Pointing data for pages and screens:
_ _ _

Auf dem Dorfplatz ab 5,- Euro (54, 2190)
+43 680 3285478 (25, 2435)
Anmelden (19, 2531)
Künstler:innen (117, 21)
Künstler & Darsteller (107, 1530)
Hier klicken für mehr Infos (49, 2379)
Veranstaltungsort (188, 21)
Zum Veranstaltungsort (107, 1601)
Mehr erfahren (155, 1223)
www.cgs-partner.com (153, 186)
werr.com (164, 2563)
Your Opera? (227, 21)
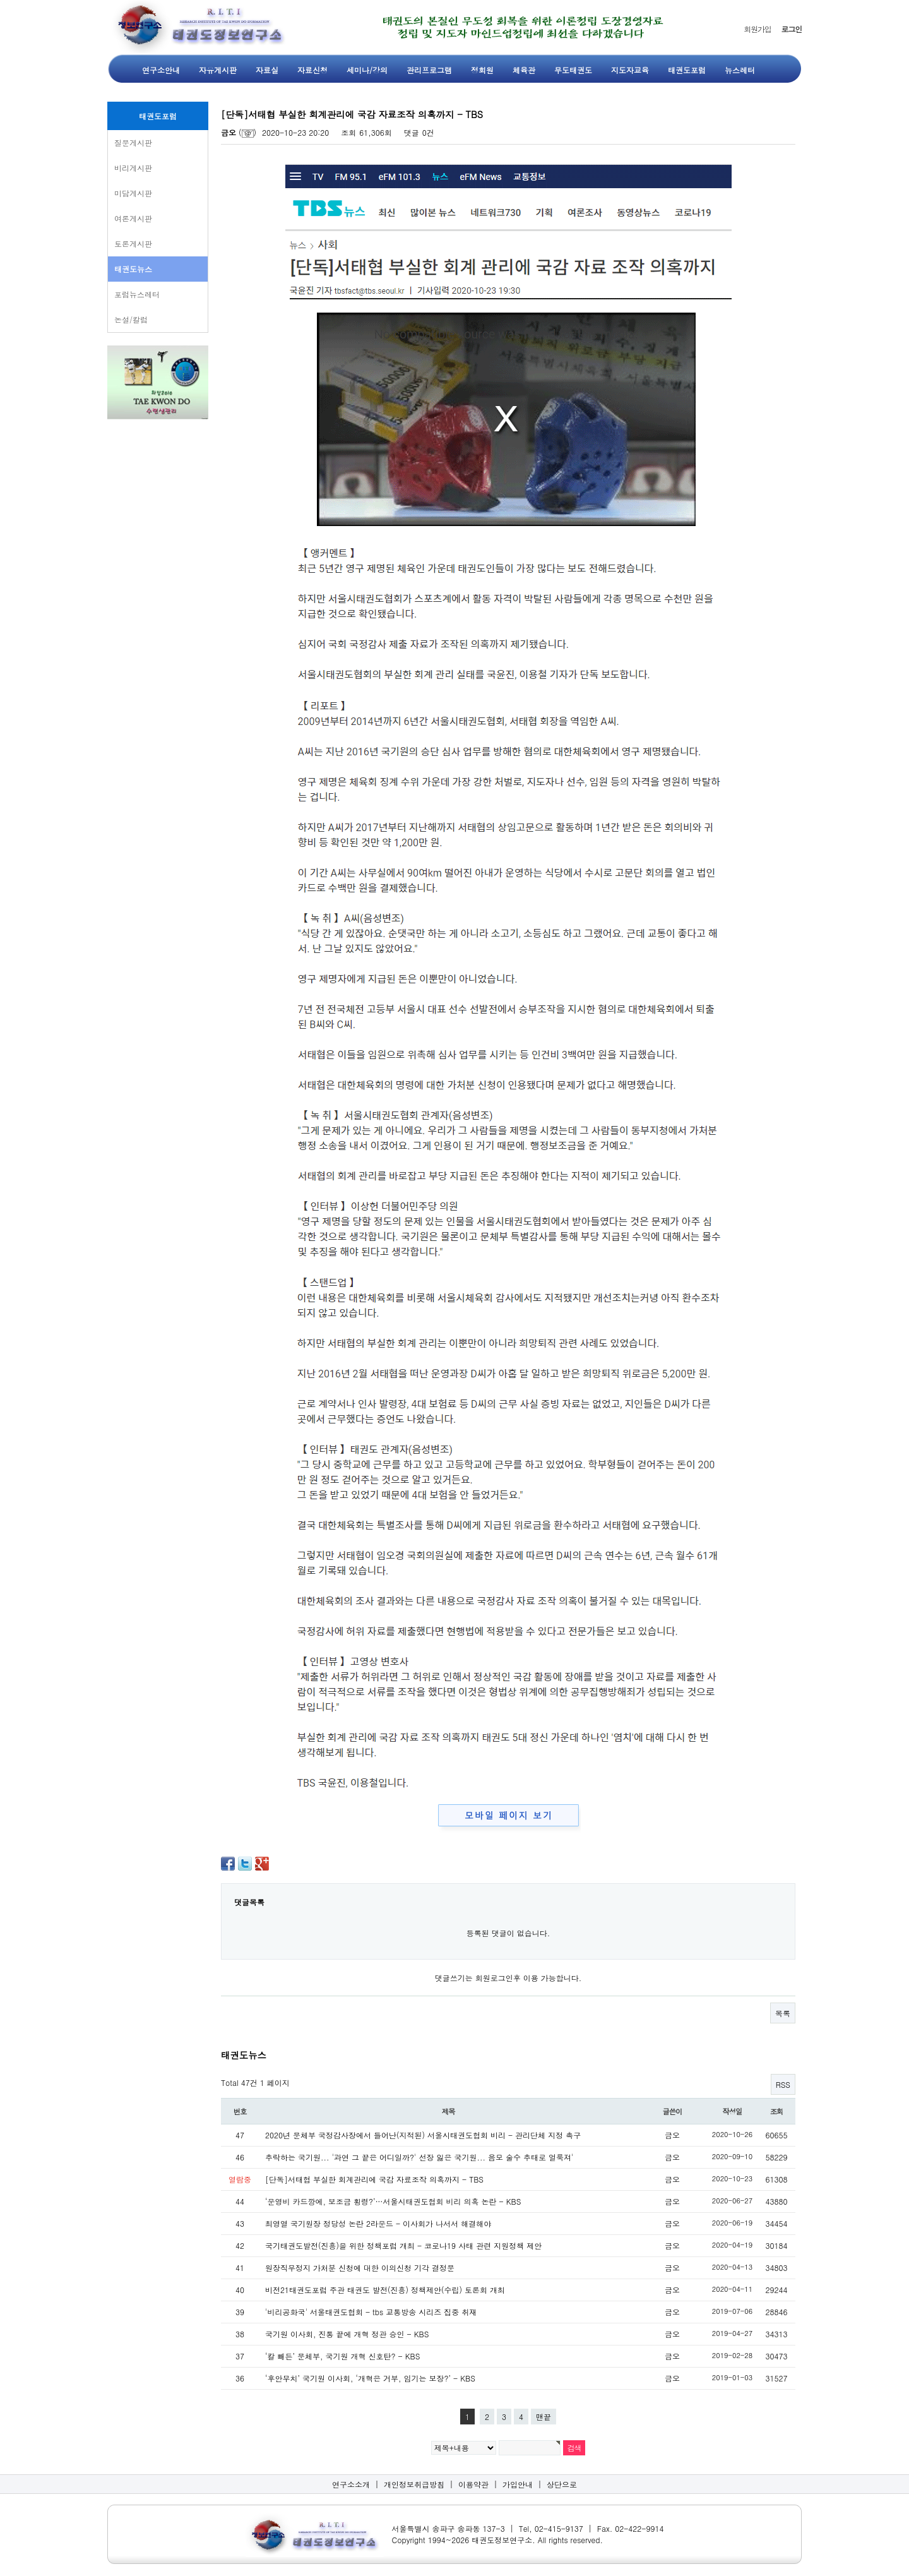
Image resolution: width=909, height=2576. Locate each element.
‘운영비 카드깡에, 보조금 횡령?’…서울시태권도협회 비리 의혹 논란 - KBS (393, 2201)
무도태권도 (573, 69)
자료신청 (312, 69)
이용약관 (473, 2484)
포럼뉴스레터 (137, 294)
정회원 (482, 69)
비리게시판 (133, 167)
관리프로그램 (429, 69)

_ _ _

● **Work instructions**: Can you write out, unchanged, the stretch of rows from the one containing "Veranstaltungsort (188, 21)" through the last row, including both ends? Leave the pictures out.

● **Finished exercise**:
Veranstaltungsort (188, 21)
Zum Veranstaltungsort (107, 1601)
Mehr erfahren (155, 1223)
www.cgs-partner.com (153, 186)
werr.com (164, 2563)
Your Opera? (227, 21)
Image resolution: width=909, height=2576. Locate each element.
‘운영비 카드깡에, 보조금 횡령?’…서울시태권도협회 비리 의혹 논란 - KBS (393, 2201)
무도태권도 (573, 69)
자료신청 (312, 69)
이용약관 (473, 2484)
포럼뉴스레터 (137, 294)
정회원 (482, 69)
비리게시판 (133, 167)
관리프로그램 (429, 69)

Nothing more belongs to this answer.